Residents Question Motives Behind Beekman Street Shelter Plan
Community Board 1 (CB1) has enacted a resolution calling upon the administration of Mayor Eric Adams to pause a plan for a new homeless shelter for 170 homeless men on Beekman Street until more information about the plan is disclosed to the community.
At its January 23 monthly meeting, CB1 voted by a margin of 23 to five to demand “a public meeting/informational session, as required, to be held within the next 60 days to review the project and plans as well as any opportunities to change the population it serves from single men to families.”
This resolution was enacted after more than a dozen speakers rose to voice reservations about the City’s plan for a shelter at 41-43 Beekman (near the corner of William Street), which is located steps away from the Spruce Street School, a facility that hosts more than 400 kindergarten-through-eighth grade students.
At the January 17 meeting of CB1’s Quality of Life Committee (also attended by dozens of concerned residents), representatives from Department of Homeless Services and the Department of Social Services revealed that the City had not yet signed a lease for the Beekman Street building, which now being emptied of tenants and where construction for conversion to a shelter is slated to begin later this year. For this reason, the terms of the lease are not yet public. These officials promised that they would convene the kind of informational session demanded in CB1’s subsequent resolution, but rebuffed calls for this meeting to take place before the lease was signed, and indicated that it might not be held until after the shelter has opened (a milestone now scheduled for 2025).
At the same meeting, CB1 chair Tammy Meltzer disclosed that the 2021/2022 annual report from the developer who will operate the shelter on the City’s behalf stated that it expected to open a facility at that location, meaning that such plans have been in development for several years. She raised questions about why the City had not notified CB1 until October 2023. These queries went unanswered.
At the January 23 CB1 meeting, Scott Hobart, a parent at the Spruce Street School, said, “this is a facility that is being placed right in the middle of 500 school children, who are some of the most vulnerable residents of the City. And they have not been taken into account whatsoever.”
“When I first heard of the shelter,” he continued, “I came together with other concerned parents, and we drafted a petition. We now have 1,400 signatures in support of that petition.” The online petition started by Spruce Street School parents requests a family shelter rather than an adult single men’s shelter.
He added that the answers provided by DHS representatives at the earlier Quality of Life Committee meeting “were frankly pathetic and in no way satisfactory. We’ve gone from recognizing that there’s a need to to seek more information, to go beyond that and to actually mount opposition. We are engaging legal support, a range of consultants, and a ten-year veteran of DHS to give us guidance. This is just the beginning of what we see as a very long battle and one that really is worth all of us coming together to join and support.”

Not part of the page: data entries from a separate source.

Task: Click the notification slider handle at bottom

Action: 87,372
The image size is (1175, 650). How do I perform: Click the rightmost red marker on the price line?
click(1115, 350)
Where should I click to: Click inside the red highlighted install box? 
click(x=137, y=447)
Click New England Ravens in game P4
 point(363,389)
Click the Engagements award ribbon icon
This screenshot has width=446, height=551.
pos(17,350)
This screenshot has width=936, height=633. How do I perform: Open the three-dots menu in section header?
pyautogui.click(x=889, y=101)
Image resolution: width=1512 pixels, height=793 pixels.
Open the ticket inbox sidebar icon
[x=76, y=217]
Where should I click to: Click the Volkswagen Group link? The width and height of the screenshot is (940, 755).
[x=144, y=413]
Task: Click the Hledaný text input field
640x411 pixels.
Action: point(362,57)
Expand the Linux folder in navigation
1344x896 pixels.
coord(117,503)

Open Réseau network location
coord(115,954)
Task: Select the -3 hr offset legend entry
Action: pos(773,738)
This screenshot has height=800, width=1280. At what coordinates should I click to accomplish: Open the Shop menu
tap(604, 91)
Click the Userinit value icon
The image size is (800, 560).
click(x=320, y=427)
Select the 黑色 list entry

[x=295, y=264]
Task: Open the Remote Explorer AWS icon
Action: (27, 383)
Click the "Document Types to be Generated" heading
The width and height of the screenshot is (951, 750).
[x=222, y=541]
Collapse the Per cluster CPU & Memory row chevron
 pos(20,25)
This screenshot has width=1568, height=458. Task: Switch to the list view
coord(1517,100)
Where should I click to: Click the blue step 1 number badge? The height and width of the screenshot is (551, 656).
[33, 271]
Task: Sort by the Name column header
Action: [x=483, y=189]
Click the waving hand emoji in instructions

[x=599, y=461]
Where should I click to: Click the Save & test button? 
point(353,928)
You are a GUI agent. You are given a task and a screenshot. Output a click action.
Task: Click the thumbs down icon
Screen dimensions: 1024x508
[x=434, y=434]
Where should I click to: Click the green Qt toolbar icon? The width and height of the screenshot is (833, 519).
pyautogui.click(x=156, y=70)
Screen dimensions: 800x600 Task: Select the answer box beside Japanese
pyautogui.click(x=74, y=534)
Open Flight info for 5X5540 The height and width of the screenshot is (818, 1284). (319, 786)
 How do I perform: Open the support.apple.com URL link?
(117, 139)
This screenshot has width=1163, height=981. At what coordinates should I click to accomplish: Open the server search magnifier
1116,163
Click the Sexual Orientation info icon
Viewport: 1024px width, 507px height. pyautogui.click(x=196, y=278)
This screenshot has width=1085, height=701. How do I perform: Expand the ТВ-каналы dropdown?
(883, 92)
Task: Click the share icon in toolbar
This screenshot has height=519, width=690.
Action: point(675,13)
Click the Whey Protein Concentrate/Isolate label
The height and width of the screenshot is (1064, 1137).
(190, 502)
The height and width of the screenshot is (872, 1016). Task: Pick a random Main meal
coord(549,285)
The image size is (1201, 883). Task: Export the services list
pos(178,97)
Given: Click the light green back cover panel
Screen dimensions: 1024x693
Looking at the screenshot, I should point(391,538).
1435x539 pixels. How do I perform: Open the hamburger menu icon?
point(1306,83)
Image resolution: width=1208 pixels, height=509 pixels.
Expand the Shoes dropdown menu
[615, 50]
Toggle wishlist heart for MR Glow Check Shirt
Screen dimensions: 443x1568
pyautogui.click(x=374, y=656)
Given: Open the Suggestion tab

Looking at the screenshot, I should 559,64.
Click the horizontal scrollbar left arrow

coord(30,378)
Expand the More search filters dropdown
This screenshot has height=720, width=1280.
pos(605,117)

Another Spruce Street parent, Carlo Colabro, said, “we were told several times by DSS that it was complicated to understand why the shelter needed to be a single men’s shelter. This is fundamentally untrue. It’s not complicated; it’s tragically simple. We’re pitting an incredibly wealthy real estate investor against the vulnerable. And the vulnerable are both the children and the homeless.”
“If you divide the square footage of that building by the 170 people they want to cram in there,” he continued, “you get conditions that would be borderline illegal for prisons. There is absolutely nothing in this shelter that is about helping the weak. It is about making a wealthy real estate investor even wealthier. And the ones that will pay the check for that are the vulnerable: the homeless and the children. There is no one except the landlord that will get a good service out of this deal and that is exactly why we should pause it and think.”
Mr. Colabro’s point bears analysis. The building at 41-43 Beekman Street contains 13,840 square feet of interior space, according to Besen Partners, which represented the building when it was for sale in 2020. This means that each of the 170 single men sheltered there have access to no more than 81 square feet. But this per-person footprint will be actually much smaller, owing to the space needed for bathing facilities; office, security, and administrative spaces; and a kitchen and dining area.
If these uses take up just 20 percent of the building (slightly more than 500 square feet on each of the building’s five stories, or an area no larger than 20 feet by 25 feet), the remaining available space shrinks to 11,072 feet, which means that each man sheltered there would have 65 square feet.
According to the City’s Department of Corrections website, this exceeds by just eight percent the legally required minimum space 60 square feet per prisoner in dormitory-style detention facilities.